Strong tobacco control laws have helped reduce smoking rates, but a lot remains to be done, health campaigners say, noting that tobacco industry profits are still around $7,000 for each tobacco-related death.

The industry remains committed to protecting its profits — $44 billion in 2013 — by delaying or derailing measures to control the sale and use of tobacco, according to The Tobacco Atlas report released by the World Lung Foundation and the American Cancer Society at the 16th World Conference on Tobacco or Health in Abu Dhabi.

In that year, smoking-related illnesses killed 6.3 million people representing a $7,000 profit for the tobacco industry for each of those deaths, the report said.

"There is a perception that we know everything about tobacco and the harm it causes, but the truth is that every edition of The Tobacco Atlas reveals something new about the industry, its tactics and the real harm it causes," says Peter Baldini, the chief executive officer of the World Lung Foundation.

#####

■ EXERCISE TASKS:
1) Please rewrite the article on tobacco industry profits from "The industry remains" up to and including "in Abu Dhabi.", with "measures" replaced by "policies".
2) Write the next part of the article on tobacco industry profits, picking up after its final sentence.

■ DATASET EXTRACT:
#####

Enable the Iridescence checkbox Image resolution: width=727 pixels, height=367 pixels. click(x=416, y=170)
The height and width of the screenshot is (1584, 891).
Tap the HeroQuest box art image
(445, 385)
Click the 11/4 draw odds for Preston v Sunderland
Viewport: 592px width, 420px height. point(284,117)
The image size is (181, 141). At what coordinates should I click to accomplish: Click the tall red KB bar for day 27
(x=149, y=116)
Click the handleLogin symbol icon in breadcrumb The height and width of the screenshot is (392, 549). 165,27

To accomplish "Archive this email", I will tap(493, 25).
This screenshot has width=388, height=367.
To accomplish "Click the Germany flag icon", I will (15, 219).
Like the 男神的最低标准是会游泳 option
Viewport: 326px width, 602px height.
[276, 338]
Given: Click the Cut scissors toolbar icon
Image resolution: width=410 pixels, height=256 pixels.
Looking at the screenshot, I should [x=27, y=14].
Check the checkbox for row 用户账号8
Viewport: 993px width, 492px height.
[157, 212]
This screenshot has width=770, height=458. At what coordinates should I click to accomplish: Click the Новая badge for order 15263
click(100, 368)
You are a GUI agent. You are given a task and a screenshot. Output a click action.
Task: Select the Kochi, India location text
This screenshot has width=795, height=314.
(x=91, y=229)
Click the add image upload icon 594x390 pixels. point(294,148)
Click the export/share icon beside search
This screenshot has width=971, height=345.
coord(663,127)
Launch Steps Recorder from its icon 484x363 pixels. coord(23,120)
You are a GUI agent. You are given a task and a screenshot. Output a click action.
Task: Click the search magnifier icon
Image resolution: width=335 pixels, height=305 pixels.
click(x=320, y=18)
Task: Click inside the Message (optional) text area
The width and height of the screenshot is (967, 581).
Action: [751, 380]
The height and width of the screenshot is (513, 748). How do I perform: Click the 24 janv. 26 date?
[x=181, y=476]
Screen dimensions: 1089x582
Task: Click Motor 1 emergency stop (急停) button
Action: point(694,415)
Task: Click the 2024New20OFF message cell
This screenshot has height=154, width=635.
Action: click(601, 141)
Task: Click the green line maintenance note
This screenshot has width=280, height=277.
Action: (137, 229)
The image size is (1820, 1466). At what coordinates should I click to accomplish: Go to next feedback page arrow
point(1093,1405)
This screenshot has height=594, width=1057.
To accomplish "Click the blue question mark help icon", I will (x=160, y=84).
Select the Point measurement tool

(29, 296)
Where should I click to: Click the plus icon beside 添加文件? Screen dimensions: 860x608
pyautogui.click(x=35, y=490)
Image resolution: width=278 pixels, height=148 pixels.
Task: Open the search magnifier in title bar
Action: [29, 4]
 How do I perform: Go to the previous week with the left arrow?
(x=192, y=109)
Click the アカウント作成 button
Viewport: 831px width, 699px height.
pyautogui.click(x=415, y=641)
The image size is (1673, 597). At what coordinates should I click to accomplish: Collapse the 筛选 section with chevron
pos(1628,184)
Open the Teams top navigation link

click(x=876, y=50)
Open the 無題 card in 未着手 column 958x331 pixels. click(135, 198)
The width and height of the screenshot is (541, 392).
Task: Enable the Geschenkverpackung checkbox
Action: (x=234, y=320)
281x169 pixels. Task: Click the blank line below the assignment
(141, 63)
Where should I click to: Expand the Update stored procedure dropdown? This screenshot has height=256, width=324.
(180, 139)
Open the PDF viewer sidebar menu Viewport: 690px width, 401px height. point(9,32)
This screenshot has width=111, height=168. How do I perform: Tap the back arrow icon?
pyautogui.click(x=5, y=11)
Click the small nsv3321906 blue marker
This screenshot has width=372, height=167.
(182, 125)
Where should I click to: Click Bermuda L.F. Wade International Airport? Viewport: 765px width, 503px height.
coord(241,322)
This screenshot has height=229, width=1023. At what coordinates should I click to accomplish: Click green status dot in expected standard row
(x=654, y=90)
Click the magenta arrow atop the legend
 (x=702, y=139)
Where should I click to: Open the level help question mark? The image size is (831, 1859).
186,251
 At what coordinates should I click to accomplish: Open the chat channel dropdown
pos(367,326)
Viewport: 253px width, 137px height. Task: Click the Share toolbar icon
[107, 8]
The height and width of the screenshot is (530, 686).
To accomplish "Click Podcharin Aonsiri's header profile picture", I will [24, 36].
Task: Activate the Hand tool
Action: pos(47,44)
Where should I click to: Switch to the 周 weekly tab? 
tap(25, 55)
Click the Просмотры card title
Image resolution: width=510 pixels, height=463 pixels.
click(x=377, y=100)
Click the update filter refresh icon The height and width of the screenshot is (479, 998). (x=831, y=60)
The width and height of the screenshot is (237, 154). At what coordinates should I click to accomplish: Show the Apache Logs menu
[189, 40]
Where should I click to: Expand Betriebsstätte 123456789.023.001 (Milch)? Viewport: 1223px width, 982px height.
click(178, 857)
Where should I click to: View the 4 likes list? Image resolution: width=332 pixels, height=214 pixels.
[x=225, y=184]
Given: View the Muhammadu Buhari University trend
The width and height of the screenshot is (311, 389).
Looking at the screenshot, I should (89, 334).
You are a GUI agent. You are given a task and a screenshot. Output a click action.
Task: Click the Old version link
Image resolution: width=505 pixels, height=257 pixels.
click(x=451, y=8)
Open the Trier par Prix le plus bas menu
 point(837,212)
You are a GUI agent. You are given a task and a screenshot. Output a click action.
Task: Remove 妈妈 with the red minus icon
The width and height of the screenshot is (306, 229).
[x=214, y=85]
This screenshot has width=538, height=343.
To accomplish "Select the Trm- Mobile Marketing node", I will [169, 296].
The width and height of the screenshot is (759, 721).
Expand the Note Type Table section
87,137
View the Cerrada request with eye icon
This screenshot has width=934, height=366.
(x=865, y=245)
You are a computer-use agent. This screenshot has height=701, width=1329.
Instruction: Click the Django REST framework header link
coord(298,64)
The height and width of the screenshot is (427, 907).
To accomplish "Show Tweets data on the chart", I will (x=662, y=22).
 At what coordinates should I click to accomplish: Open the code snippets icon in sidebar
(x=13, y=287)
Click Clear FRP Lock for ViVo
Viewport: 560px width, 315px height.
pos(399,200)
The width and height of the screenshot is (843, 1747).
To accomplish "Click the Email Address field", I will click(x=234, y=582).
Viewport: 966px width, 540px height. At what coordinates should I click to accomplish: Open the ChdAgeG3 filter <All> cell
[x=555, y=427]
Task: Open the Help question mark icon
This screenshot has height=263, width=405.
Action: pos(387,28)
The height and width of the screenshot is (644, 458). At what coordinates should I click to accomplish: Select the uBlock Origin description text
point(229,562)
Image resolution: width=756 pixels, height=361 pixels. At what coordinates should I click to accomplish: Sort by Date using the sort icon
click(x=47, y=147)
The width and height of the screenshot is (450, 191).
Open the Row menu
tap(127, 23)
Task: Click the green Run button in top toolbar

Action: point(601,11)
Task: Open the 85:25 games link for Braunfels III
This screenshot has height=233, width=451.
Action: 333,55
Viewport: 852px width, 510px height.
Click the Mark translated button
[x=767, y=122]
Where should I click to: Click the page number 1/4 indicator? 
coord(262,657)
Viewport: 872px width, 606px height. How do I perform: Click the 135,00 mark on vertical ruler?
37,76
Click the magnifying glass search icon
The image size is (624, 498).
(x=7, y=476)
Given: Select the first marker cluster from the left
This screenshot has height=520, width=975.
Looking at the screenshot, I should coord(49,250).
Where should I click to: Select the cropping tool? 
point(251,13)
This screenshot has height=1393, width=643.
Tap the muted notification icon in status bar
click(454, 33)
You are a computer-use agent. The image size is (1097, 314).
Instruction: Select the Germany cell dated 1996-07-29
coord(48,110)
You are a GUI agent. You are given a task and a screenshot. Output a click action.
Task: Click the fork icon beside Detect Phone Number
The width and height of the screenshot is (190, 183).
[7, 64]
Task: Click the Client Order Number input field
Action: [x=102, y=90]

#####

■ SOLVED PROBLEMS:
1)
The industry remains committed to protecting its profits — $44 billion in 2013 — by delaying or derailing policies to control the sale and use of tobacco, according to The Tobacco Atlas report released by the World Lung Foundation and the American Cancer Society at the 16th World Conference on Tobacco or Health in Abu Dhabi.

2)
Tobacco is the world's leading preventable cause of lung cancer and chronic conditions, including heart disease, stroke and high blood pressure.

While tobacco use in many of the world's developed, wealthy nations has been declining or remained stable, it has been increasing in poorer regions.

Of particular concern is China, where an average of more than 2,200 cigarettes were smoked per person in 2014.

"The significant reductions in smoking rates in the United Kingdom, Australia, Brazil and other countries that implement increasingly tight tobacco control laws have been offset by the growing consumption in a single nation: China," the Atlas report said.

While many countries have instituted measures to curb tobacco use, such as banning advertising and outlawing smoking indoors in restaurants, bars and offices, only around 10 percent of the global population is covered by bans on advertising and just 16 percent by bans on smoking in enclosed indoor spaces, the Atlas shows.

The Atlas also revealed a worrying increase in smoking by women, with the tobacco industry linking it to sophistication and emancipation, which has increased rates of lung cancer to the point where it is killing more women than breast cancer.

The Atlas identified more than 20 countries where girls smoke more often than boys.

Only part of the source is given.